*** Block opens ***
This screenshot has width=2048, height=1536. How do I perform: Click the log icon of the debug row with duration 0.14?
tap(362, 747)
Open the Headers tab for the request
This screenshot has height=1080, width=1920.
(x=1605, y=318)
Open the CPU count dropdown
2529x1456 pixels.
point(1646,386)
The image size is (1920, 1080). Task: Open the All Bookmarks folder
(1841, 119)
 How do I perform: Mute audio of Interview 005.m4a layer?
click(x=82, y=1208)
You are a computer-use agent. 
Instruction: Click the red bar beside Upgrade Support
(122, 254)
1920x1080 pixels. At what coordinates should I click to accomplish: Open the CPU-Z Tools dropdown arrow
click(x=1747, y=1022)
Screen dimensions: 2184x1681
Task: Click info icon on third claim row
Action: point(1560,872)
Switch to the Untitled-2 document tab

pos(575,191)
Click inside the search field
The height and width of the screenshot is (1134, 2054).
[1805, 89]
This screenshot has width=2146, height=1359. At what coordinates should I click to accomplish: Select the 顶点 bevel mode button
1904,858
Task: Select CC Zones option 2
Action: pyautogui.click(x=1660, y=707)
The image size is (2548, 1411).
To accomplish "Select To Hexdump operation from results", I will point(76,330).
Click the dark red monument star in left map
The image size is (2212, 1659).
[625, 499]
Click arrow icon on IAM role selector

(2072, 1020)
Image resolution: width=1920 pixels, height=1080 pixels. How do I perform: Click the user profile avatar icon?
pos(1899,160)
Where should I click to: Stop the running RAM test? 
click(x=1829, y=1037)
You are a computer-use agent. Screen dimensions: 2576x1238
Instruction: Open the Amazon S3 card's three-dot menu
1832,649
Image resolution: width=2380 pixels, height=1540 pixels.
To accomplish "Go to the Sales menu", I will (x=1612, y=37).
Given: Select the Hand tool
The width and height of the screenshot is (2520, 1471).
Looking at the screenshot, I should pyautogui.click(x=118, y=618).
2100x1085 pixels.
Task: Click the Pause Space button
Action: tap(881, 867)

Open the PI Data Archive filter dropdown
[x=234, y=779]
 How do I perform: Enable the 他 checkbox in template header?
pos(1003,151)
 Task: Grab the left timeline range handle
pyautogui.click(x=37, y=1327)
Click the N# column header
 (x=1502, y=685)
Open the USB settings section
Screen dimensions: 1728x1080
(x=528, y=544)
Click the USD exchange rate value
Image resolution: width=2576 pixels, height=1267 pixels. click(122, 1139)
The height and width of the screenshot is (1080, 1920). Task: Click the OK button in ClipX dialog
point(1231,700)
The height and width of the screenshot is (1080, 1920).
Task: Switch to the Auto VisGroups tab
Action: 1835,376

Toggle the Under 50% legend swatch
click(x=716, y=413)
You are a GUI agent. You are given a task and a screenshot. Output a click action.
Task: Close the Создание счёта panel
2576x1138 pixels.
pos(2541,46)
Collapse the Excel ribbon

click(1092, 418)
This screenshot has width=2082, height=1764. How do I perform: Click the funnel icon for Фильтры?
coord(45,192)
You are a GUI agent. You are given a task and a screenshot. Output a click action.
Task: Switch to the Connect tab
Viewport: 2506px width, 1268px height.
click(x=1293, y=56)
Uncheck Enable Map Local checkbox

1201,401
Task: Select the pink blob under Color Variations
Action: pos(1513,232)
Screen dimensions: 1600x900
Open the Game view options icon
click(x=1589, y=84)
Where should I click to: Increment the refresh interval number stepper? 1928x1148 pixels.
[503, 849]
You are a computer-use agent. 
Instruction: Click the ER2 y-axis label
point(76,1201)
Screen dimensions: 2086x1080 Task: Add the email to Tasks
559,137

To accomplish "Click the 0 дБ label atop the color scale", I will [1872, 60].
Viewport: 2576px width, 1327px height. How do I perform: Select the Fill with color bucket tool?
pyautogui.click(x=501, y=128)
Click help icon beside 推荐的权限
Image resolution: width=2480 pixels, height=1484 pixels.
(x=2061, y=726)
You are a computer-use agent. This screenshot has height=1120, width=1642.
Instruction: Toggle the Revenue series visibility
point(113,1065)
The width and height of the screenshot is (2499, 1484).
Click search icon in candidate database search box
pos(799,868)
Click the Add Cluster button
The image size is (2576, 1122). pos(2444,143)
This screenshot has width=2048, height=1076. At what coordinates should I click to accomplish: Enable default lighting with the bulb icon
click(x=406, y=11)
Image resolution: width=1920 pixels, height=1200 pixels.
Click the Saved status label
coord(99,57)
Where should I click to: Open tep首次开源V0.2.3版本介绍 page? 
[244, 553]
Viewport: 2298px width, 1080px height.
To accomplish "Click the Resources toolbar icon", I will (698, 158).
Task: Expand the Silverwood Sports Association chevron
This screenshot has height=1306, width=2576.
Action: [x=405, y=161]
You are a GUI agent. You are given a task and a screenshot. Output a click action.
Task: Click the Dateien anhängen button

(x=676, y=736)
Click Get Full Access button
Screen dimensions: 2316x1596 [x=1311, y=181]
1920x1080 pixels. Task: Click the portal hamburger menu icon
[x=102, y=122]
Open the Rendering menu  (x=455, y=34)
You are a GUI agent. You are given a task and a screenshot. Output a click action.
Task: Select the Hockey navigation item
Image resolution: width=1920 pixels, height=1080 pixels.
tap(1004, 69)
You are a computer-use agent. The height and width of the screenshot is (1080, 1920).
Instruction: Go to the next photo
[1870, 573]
*** Block closes ***
Exercise instructions: The response should contain only a verbatim copy of the lines from the line with "You are a computer-use agent. The" to the final line of the records.

Exercise response:
You are a computer-use agent. The height and width of the screenshot is (1080, 1920).
Instruction: Go to the next photo
[1870, 573]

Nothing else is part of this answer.